This lesson is still being designed and assembled (Pre-Alpha version)

Introduction to R/tidyverse for Exploratory Data Analysis

This lesson is a general introduction to the statistical program R, which will give you foundational skills for doing exploratory data analysis. Our sessions will be very hands-on, with a strong emphasis on data visualisation and manipulation using a collection of packages known as the tidyverse.

We will use a generic dataset from the Gapminder Foundation, but the skills we learn here apply to a wide range of datasets.

Along the way, we will not just learn R itself, but also (and importantly) about fundamental principles of exploratory data analysis. In that sense, R will be taught as a tool that gives us the freedom to ask a range of questions from our data in a reproducible manner. We will discuss topics such as how to critically evaluate the quality of our data, how it can be used to answer specific questions, explore sources of variation, what makes a good visualisation, how to deal with missing data, and so on.

Prerequisites

These lessons assume no prior knowledge of the skills or tools covered.

You will need a computer with a working copy of R and RStudio. Please make sure to install everything before working through this lesson.

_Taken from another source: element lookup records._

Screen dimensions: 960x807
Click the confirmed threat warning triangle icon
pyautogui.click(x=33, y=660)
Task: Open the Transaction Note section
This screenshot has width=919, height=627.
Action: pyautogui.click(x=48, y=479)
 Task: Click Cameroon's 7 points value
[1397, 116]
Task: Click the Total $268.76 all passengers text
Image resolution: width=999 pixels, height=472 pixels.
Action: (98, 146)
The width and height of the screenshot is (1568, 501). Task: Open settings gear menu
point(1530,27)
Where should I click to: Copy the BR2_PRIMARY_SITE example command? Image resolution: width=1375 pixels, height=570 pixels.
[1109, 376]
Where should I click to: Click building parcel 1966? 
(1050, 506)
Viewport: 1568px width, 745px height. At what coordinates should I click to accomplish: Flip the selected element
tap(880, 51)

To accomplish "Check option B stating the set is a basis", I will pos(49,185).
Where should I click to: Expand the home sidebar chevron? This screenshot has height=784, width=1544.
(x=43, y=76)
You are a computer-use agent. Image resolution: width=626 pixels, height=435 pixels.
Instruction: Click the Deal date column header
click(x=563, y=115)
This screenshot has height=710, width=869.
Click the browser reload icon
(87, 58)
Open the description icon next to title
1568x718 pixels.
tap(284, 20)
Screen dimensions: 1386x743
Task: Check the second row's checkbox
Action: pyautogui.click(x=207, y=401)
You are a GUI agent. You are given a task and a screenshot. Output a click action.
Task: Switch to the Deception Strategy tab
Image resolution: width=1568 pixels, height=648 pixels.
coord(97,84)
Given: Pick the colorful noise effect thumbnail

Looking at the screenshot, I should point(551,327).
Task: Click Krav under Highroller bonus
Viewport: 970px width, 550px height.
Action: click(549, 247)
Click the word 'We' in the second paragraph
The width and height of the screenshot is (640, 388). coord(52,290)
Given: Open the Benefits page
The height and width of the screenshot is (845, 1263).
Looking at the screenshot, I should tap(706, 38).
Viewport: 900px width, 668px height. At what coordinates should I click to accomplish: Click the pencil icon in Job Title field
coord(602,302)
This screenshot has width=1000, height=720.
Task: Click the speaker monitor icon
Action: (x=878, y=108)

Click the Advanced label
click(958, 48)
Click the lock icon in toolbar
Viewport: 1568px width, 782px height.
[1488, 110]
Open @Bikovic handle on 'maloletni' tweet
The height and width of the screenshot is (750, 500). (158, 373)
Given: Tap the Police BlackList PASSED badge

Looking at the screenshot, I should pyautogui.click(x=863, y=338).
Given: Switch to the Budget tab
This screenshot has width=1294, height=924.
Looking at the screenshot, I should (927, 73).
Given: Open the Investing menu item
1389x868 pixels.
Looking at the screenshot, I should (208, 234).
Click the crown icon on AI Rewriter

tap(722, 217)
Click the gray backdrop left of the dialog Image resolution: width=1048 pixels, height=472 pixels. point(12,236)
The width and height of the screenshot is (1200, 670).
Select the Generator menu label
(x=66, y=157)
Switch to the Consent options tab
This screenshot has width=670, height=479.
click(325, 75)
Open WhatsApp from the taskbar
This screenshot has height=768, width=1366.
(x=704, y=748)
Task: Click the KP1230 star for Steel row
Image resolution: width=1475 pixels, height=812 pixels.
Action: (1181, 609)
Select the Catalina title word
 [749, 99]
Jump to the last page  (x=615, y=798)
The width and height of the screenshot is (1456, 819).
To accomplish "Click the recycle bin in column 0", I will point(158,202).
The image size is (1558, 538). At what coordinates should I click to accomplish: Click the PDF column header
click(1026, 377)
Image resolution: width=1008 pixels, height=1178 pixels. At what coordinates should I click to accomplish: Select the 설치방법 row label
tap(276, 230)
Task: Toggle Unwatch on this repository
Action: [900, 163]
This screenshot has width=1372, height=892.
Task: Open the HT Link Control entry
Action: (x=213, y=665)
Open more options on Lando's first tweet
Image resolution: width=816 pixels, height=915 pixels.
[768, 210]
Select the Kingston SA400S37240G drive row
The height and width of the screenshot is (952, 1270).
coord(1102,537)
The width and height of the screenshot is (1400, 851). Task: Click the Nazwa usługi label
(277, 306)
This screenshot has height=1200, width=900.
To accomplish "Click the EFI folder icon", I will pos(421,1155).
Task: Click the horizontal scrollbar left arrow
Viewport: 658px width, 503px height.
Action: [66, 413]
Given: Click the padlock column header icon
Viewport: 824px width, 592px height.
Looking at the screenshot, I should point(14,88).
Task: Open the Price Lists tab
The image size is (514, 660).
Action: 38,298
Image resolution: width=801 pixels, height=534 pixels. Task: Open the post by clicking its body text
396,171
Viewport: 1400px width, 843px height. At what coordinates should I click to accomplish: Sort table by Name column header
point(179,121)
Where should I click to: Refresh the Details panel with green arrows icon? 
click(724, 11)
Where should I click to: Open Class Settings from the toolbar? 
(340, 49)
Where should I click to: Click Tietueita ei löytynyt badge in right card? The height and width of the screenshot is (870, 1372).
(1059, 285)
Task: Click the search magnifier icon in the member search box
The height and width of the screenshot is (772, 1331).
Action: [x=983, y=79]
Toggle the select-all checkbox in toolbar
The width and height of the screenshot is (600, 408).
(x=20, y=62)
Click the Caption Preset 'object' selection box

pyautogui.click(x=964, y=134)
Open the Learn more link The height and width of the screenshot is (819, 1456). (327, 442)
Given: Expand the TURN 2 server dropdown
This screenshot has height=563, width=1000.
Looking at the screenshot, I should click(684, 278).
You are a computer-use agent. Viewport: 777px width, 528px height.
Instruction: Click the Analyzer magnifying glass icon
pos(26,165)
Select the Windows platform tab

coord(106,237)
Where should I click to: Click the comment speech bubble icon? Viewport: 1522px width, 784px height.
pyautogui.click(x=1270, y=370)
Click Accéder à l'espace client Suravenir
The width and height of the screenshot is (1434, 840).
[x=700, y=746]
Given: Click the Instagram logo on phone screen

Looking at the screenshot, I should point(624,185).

Follow the instructions on the “Setup” tab to install the software and download the necessary data.

Schedule

Setup Download files required for the lesson
00:00 1. Introduction to R and RStudio How to setup and organise an analysis project?
How to interact with R and RStudio?
How to install packages?
00:25 2. Basic objects and data types in R What are the basic data structures and data types in R?
How can values be assigned to objects?
How can subsets be extracted from vectors?
How are missing values represented in R?
00:55 3. Working with Tabular Data How to import tabular data into R?
What kind of object stores tabular data?
How to investigate the contents of such object (types of variables and missing data)?
01:55 4. Data visualisation with `ggplot2` How to build a graph in R?
What types of visualisation are suitable for different types of data?
03:15 5. Manipulating variables (columns) with `dplyr` How to select and/or rename specific columns from a data frame?
How to create a new column or modify an existing one?
How to ‘chain’ several commands together with pipes?
04:05 6. Manipulating observations (rows) with `dplyr` How to order rows in a table?
How to retain only unique rows (no duplicates)?
How to identify observations of a dataset that fulfill certain conditions?
05:10 7. Grouped operations using `dplyr` How to calculate summary statistics from a dataset?
How to apply those summaries to groups within the data?
How to apply other data manipulation steps to groups within the data?
06:30 8. Working with categorical data + Saving data How to fix common typos in character variables?
How to reorder values in ordinal categorical variables?
How to save data into a file?
07:15 9. Joining tables How to join different tables together?
How to identify mis-matches between tables?
07:50 10. Data reshaping: from wide to long and back How to change the shape of a table from a ‘wide’ to a ‘long’ format?
When is one or the other format more suitable for analysis?
08:25 11. Data visualisation with `ggplot2` - part II How can we fully customise a plot, by adding annotations, labels, control the axis limits, and change its overall look?
How can we compose several plots together?
09:45 12. Extra practice exercises How to apply the tools and concepts learned to new data?
09:45 Finish

The actual schedule may vary slightly depending on the topics and exercises chosen by the instructor.